Consider the range of AI tasks in a typical asset management firm:
- Generating a 40-page client report with nuanced commentary? You want the model that writes best — that’s Claude.
- Processing a mixed batch of PDFs, images, and spreadsheets from a custodian feed? You want multimodal strength and speed — that’s Gemini.
- Orchestrating a complex multi-step workflow that pulls data from five systems, runs compliance checks, and generates a board pack? You want the strongest reasoning and tool-use model — that’s ChatGPT’s o-series.
- Scanning real-time market sentiment and running quantitative calculations on fund performance? You want live data access and mathematical precision — that’s Grok.
- Producing sourced, defensible research on regulatory changes, competitor activity, or market trends — with every claim linked to its source? That’s Perplexity.
- Quick-turnaround tasks like drafting emails, summarising meeting notes, or answering ad-hoc data questions? You want the fastest inference at the lowest cost.
No single model is the best choice for all six of those tasks. And that’s before you factor in cost — using the most expensive frontier model for a simple email summary is throwing money away.
How Sherpa Solves This
Sherpa is Datafabric’s AI assistant, purpose-built for asset managers. But unlike any single LLM, Sherpa is designed as an orchestration layer that brings together the best models for each task.
Here’s what this looks like in practice:
We offer all the key LLMs. Sherpa isn’t locked to a single provider. We integrate ChatGPT, Claude, Gemini, Grok, Perplexity, Llama, and other models as they prove their worth. When a new model launches or an existing one improves, we test it and add it to the rotation.
We benchmark them continuously. Every model is evaluated against the specific tasks that matter for asset managers — report generation, data extraction, compliance checking, research, and more. Not generic benchmarks. Your benchmarks, on your data, for your workflows.
We set up the right model for the right task. Client report? Routed to the model that writes best. Document processing?
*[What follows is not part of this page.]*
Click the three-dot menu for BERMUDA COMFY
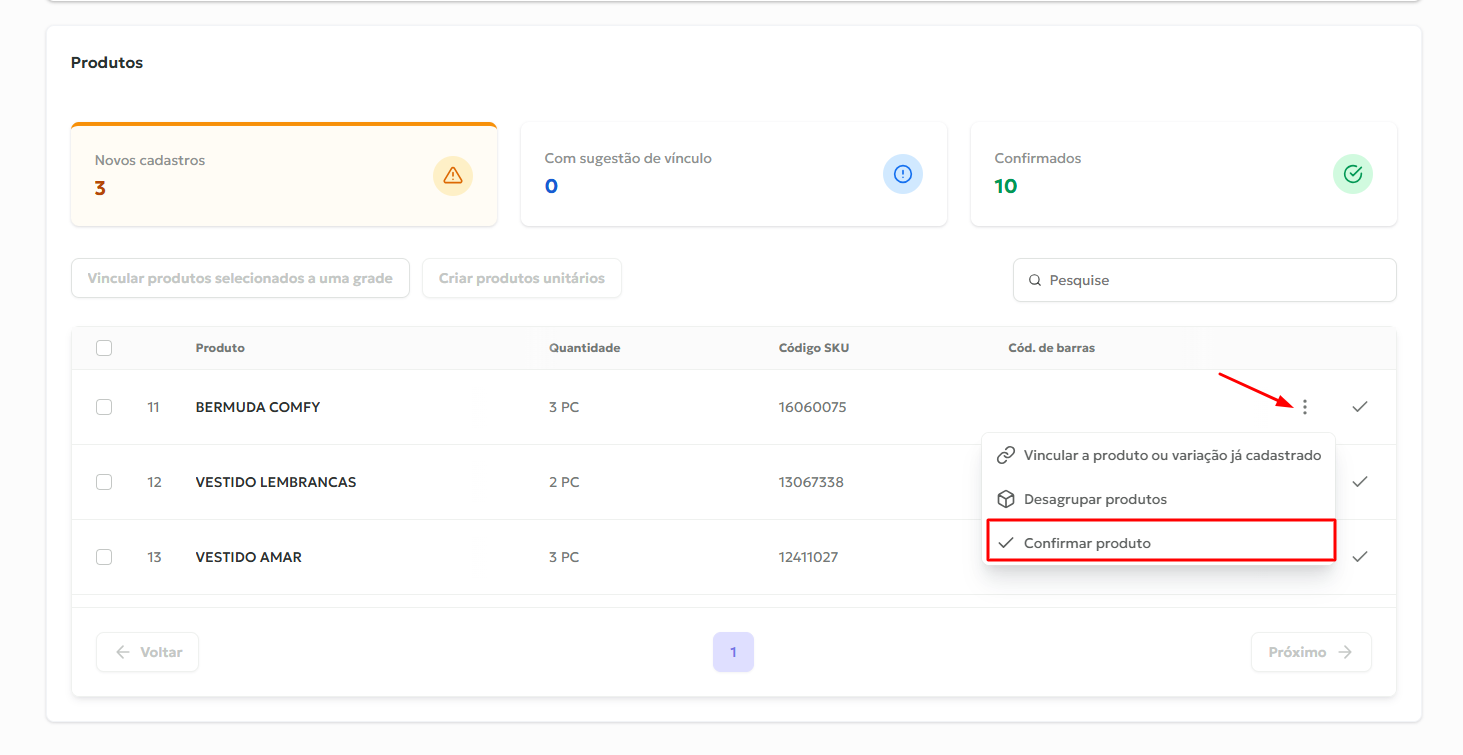 coord(1305,407)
Routed to the fastest multimodal model. Complex multi-step workflow? Routed to the strongest reasoning model. This happens automatically — your team doesn’t need to think about which model to use.
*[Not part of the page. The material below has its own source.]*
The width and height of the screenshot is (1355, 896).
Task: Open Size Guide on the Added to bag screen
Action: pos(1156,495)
We monitor everything. Every query is logged. Every response is traceable. Quality scores are tracked over time. If a model’s performance degrades or a better option becomes available, Sherpa adapts. Cost is tracked per task, per model, so you know exactly what you’re paying for.
And critically, Sherpa provides the five capabilities that no generic LLM offers on its own: live data connectivity across your custodian, fund admin, CRM, and internal systems; a domain-specific ontology that understands asset management terminology; full compliance governance with audit trails, data residency, and role-based access; the ability to take action (generate reports, flag breaches, plan trips); and integration with your existing infrastructure without replacement.
The models are the brains. Sherpa is the nervous system that connects them to your business.
Where the Industry Is Heading
The shift from “pick one LLM” to “orchestrate the right LLM for each task” is happening across financial services. Microsoft’s 2026 financial services outlook identifies domain specialisation as one of the five key predictors of AI success. NVIDIA’s latest survey shows firms doubling down on industry-specific AI investment. Regulators — including ASIC and APRA — are making it clear that “we used an AI tool” is not an acceptable governance position.
The LLM wars will continue. New models will launch. Benchmarks will shift. Some of the numbers in this article will be outdated within months.
But the principle won’t change: the right answer for asset managers is not the best model. It’s the best model for each task, connected to your data, governed by your compliance rules, and monitored continuously.
That’s what Sherpa does. And that’s the difference between experimenting with AI and actually deploying it.